El pelo bien peinado y la barba bien rasurada, Henri Kanarack vestía un mono azul de una empresa de reparación de aire acondicionado. No tuvo trabas al pasar la entrada de servicio ni al coger el ascensor de servicio hasta la planta de reparaciones. Jean Packard le había dado el nombre de Paul Osborn y del hotel donde se hospedaba. No sabía el número de habitación porque era seguro que también habría soltado ese dato. Los hoteles no daban el número de habitación de los clientes, sobre todo los de cinco estrellas como el de Osborn, con una clientela adinerada e internacional, protegida de los extraños que actuaban con motivaciones personales o políticas.

Kanarack cogió una caja de herramientas del taller mecánico, caminó por el pasillo de servicio hasta las escaleras de emergencia, por donde subió hasta el vestíbulo.

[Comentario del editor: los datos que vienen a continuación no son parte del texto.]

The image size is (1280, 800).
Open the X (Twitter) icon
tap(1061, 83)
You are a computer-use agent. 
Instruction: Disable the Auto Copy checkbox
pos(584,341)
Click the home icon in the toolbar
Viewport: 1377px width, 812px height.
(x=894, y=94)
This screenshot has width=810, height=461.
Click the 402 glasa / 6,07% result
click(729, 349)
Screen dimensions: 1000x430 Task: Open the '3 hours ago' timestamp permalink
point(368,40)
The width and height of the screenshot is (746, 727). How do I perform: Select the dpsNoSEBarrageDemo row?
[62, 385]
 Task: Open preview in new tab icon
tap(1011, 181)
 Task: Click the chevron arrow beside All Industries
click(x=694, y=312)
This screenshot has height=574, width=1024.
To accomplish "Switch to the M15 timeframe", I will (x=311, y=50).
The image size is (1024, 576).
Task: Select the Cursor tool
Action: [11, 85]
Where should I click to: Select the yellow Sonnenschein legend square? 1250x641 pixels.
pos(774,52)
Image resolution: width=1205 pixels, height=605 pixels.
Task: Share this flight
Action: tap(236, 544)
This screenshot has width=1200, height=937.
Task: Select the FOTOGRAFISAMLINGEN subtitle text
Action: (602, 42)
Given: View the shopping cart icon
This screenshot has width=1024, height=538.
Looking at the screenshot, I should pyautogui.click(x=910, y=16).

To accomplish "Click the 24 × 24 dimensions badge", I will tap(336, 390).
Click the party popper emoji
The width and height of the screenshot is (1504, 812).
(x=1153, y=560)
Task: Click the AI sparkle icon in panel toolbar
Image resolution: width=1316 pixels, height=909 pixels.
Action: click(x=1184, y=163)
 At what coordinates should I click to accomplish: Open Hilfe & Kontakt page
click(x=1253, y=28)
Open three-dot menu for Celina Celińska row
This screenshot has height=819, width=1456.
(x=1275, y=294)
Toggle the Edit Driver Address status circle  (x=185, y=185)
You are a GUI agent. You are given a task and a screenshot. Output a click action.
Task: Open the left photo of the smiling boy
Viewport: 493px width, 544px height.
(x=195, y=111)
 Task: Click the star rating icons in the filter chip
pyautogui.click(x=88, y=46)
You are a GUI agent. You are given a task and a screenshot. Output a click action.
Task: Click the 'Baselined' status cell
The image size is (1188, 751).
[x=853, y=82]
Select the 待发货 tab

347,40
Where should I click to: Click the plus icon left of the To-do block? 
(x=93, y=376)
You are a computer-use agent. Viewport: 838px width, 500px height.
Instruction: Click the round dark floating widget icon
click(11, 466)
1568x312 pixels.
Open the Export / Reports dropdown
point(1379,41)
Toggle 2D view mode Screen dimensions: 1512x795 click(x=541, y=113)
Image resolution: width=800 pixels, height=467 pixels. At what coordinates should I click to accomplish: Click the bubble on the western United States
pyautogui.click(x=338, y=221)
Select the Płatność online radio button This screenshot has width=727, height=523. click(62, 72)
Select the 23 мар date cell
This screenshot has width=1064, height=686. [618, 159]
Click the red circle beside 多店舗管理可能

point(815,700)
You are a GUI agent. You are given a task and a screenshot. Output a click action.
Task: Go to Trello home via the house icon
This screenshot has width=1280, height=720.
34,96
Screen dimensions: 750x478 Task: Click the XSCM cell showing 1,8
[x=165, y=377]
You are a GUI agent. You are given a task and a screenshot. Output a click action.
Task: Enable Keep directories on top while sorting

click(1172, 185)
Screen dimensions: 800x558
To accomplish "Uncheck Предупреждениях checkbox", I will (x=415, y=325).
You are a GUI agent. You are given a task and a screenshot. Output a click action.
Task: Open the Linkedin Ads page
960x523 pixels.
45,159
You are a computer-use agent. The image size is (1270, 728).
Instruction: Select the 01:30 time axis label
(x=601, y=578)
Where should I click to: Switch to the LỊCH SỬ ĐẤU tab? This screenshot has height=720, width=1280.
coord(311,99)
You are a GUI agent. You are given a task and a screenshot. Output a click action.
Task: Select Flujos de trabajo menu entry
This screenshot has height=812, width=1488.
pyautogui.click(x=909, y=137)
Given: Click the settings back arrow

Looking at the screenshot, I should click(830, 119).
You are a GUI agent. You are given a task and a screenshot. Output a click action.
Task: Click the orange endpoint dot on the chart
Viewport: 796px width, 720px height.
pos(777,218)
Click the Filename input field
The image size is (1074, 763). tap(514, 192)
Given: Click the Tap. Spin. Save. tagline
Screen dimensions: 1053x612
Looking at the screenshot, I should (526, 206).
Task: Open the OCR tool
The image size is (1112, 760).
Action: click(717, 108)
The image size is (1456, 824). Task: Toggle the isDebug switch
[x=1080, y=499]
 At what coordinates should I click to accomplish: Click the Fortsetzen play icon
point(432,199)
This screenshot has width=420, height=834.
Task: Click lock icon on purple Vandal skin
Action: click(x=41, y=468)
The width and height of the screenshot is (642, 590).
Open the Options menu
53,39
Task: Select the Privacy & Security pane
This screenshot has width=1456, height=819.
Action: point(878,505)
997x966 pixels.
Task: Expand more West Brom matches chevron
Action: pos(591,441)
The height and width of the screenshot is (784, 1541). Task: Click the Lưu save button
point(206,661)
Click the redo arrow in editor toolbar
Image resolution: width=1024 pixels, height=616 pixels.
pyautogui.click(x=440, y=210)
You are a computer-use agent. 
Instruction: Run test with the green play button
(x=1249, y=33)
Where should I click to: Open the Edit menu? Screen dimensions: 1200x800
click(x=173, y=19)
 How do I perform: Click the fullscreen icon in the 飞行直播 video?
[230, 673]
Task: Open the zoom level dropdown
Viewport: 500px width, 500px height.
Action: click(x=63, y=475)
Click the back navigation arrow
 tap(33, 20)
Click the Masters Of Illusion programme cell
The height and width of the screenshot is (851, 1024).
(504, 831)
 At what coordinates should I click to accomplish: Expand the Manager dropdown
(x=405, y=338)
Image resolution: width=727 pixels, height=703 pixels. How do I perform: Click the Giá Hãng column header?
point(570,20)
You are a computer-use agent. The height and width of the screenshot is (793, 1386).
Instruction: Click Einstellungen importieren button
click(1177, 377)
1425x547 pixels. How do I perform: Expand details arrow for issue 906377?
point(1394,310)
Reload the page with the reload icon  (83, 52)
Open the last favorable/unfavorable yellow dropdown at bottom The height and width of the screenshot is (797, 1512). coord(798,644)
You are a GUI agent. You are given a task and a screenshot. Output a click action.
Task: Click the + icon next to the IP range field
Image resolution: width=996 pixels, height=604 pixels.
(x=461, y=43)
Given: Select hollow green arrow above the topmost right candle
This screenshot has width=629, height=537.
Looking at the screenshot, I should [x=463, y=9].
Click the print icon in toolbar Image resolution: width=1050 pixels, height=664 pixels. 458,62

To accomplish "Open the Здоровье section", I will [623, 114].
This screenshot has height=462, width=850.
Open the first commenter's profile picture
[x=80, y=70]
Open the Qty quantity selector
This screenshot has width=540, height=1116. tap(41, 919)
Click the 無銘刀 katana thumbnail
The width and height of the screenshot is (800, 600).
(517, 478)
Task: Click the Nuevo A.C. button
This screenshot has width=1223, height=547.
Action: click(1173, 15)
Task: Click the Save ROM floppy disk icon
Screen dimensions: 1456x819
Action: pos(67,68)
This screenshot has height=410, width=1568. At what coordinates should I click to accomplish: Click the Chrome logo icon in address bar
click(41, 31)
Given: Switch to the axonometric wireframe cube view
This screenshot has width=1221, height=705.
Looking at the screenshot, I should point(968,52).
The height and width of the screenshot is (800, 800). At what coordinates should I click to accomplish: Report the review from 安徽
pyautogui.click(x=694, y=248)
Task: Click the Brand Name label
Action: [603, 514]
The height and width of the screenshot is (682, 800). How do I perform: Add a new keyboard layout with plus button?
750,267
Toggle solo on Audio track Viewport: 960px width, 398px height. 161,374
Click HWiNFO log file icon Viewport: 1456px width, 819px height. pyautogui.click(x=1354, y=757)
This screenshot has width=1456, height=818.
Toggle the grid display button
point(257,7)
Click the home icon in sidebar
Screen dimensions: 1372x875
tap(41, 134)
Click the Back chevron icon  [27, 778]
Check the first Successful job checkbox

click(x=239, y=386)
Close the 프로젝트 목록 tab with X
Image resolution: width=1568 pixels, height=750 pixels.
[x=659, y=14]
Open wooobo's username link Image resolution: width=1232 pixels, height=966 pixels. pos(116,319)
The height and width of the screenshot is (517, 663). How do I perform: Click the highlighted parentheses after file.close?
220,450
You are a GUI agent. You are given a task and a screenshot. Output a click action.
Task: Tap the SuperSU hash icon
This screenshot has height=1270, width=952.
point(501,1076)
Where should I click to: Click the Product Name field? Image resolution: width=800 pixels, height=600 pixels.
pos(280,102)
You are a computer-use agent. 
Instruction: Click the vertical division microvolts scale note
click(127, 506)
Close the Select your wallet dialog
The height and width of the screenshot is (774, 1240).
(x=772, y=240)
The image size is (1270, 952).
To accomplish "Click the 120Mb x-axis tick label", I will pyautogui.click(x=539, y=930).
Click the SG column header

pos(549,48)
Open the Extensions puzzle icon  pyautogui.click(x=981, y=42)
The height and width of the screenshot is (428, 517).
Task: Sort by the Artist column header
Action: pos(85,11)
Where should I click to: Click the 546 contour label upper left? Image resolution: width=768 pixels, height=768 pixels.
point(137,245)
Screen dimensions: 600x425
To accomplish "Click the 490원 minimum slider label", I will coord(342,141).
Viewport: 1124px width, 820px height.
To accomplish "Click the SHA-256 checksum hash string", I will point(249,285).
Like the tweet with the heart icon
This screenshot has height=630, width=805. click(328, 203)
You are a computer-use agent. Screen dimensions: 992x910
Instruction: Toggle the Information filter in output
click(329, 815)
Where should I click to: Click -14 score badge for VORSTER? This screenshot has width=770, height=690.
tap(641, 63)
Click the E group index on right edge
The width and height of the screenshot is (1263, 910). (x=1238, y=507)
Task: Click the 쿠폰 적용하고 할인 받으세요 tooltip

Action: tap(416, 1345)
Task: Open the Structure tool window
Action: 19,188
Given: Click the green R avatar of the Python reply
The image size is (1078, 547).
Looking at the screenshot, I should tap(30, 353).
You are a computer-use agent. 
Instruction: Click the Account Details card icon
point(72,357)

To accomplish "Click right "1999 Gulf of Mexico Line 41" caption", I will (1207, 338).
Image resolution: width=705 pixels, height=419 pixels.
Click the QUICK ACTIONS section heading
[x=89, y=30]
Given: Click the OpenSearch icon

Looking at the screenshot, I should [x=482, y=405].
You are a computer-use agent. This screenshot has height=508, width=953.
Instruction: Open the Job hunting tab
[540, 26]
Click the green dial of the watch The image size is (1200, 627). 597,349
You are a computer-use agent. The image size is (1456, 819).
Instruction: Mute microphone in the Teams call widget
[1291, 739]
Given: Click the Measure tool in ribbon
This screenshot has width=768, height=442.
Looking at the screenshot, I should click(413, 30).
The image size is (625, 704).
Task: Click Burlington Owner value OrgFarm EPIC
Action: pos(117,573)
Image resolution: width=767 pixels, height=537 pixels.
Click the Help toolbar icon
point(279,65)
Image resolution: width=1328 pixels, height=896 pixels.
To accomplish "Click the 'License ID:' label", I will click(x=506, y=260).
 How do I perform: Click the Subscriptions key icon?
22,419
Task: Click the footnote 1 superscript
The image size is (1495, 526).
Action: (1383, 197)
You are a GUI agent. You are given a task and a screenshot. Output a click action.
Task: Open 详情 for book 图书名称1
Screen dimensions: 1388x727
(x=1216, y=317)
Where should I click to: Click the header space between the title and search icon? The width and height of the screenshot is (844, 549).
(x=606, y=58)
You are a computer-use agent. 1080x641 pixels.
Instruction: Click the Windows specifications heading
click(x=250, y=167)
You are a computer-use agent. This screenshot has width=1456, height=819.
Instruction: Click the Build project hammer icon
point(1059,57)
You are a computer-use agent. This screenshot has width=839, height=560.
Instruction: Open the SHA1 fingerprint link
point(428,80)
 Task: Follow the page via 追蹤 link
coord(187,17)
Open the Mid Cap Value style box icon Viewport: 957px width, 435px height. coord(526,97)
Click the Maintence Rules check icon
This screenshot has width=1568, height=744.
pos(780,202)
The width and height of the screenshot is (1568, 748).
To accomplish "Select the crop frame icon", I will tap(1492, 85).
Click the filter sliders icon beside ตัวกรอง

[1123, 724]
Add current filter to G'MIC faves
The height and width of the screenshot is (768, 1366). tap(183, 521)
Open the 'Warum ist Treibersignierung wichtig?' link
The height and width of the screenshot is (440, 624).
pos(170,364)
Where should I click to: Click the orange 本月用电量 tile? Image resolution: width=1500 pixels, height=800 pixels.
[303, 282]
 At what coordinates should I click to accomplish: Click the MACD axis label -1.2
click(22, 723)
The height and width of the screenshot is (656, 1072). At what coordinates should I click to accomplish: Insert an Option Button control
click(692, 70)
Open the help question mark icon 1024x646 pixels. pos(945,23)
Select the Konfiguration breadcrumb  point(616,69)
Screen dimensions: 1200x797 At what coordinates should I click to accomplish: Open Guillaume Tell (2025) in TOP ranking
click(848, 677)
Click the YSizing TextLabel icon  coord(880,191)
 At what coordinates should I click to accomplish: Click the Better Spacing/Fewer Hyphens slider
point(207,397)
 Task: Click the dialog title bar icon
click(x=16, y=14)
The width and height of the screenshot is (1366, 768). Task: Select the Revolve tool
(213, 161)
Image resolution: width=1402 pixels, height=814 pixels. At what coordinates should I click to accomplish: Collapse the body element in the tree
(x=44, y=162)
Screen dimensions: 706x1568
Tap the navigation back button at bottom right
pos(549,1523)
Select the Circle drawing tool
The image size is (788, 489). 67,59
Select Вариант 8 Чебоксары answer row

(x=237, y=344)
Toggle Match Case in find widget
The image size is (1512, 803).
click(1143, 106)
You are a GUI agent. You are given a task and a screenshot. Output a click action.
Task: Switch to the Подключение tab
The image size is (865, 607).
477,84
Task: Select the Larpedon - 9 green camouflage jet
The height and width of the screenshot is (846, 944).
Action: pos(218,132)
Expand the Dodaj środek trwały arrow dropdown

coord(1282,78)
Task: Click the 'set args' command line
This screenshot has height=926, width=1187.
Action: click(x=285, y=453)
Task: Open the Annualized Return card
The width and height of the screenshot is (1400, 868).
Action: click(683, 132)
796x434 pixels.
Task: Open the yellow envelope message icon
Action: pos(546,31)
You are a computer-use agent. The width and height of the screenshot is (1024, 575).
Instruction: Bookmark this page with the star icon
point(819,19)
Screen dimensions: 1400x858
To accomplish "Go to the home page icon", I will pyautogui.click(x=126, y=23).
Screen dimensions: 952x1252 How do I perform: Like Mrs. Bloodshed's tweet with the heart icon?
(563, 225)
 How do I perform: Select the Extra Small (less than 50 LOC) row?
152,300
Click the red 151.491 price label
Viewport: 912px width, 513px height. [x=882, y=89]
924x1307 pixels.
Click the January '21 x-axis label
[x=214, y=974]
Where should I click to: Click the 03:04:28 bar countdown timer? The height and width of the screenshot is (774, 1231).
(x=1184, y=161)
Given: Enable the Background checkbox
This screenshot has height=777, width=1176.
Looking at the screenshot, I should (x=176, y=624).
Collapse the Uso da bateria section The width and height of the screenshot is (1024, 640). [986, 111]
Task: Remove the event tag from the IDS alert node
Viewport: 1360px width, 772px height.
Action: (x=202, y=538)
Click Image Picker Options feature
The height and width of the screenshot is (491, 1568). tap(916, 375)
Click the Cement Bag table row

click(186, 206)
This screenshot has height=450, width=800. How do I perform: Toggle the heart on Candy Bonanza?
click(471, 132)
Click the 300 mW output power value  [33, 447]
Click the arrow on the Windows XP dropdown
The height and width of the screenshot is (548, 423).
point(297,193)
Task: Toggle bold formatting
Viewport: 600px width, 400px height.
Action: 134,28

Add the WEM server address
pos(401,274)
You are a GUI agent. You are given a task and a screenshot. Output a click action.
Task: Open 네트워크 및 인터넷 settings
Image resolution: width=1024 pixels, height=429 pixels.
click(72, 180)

Cruzó la puerta y echó un vistazo a su alrededor. La sala de recepción era pequeña, recubierta de madera y bronce, y la mayor parte de la decoración eran antigüedades. A la izquierda quedaba la entrada al bar y, directamente enfrente, una pequeña tienda de regalos y el comedor. A la derecha, los ascensores. Enfrente de éstos, el mostrador de recepción, tras el cual un empleado de traje oscuro hablaba con un ejecutivo africano extraordinariamente alto que acababa de registrarse. Para conseguir el número de la habitación de Osborn, Kanarack tenía que pasar al otro lado del mostrador. Cruzó la sala, se acercó al empleado y cuando éste levantó la mirada, Kanarack tomó la iniciativa.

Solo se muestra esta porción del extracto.